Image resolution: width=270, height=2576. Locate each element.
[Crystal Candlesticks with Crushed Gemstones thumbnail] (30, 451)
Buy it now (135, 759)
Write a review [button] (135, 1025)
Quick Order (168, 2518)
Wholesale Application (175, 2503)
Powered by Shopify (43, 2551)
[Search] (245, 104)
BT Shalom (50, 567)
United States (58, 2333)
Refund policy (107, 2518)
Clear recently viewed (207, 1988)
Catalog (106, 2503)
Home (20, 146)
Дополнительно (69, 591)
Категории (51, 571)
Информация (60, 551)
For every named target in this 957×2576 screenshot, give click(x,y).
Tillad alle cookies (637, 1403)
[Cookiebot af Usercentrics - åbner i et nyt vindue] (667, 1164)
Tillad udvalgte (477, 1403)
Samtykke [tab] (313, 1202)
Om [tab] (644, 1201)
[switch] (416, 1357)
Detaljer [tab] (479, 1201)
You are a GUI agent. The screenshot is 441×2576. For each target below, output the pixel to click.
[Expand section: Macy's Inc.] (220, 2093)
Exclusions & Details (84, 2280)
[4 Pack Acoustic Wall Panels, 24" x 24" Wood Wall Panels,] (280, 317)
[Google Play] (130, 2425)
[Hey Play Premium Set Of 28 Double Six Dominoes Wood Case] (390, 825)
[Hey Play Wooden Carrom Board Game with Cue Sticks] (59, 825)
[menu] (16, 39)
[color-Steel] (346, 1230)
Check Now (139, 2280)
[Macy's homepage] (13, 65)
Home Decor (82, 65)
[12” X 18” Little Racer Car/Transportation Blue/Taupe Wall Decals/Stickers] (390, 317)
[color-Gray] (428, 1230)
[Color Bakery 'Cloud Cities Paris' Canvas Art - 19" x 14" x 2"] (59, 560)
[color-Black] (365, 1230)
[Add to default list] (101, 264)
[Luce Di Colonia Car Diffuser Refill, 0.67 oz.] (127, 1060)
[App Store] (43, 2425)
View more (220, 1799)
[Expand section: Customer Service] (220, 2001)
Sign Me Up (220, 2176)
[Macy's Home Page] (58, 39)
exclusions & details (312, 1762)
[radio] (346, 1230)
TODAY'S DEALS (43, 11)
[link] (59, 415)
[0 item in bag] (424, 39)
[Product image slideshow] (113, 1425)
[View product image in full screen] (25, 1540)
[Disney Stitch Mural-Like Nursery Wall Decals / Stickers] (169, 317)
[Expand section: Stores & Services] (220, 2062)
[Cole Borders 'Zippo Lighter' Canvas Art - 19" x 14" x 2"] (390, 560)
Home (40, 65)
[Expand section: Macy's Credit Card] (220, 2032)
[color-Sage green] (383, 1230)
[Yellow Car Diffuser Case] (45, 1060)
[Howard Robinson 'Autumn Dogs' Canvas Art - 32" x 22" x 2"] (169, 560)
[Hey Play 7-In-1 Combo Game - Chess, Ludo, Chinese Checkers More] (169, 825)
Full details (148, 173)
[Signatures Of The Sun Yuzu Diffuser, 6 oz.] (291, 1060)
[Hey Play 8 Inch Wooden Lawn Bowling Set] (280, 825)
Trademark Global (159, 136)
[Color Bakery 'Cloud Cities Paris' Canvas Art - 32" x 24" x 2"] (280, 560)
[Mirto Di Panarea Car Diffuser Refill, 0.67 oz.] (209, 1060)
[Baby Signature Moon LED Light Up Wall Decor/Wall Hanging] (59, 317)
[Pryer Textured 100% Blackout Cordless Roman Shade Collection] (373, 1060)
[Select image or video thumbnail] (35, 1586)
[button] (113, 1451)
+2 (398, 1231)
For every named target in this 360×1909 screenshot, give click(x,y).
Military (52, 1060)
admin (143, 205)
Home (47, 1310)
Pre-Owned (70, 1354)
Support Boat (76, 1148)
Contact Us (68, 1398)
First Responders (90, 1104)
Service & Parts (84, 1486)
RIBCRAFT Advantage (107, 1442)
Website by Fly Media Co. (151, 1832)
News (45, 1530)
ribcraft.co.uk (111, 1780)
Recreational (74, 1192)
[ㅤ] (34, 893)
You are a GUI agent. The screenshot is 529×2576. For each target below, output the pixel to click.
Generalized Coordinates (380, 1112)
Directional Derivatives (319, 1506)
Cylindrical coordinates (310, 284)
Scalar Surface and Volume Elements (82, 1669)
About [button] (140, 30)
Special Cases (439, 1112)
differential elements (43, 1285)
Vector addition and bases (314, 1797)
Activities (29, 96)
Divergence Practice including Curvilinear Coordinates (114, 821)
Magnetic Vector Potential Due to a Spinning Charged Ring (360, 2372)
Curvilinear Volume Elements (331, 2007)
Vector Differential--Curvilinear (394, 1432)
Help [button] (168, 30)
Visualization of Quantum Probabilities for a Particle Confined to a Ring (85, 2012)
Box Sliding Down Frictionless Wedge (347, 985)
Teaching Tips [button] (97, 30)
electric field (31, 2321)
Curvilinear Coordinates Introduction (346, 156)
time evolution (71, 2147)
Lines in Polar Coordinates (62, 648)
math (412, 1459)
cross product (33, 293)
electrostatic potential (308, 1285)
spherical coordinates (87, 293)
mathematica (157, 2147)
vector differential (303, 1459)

§ About this exercise: Only the lines from the beginning of the listing through the line containing "Информация (60, 551)" are wanted, each restated word for word.

§ Response to this task:
Image resolution: width=270, height=2576. Locate each element.
[Crystal Candlesticks with Crushed Gemstones thumbnail] (30, 451)
Buy it now (135, 759)
Write a review [button] (135, 1025)
Quick Order (168, 2518)
Wholesale Application (175, 2503)
Powered by Shopify (43, 2551)
[Search] (245, 104)
BT Shalom (50, 567)
United States (58, 2333)
Refund policy (107, 2518)
Clear recently viewed (207, 1988)
Catalog (106, 2503)
Home (20, 146)
Дополнительно (69, 591)
Категории (51, 571)
Информация (60, 551)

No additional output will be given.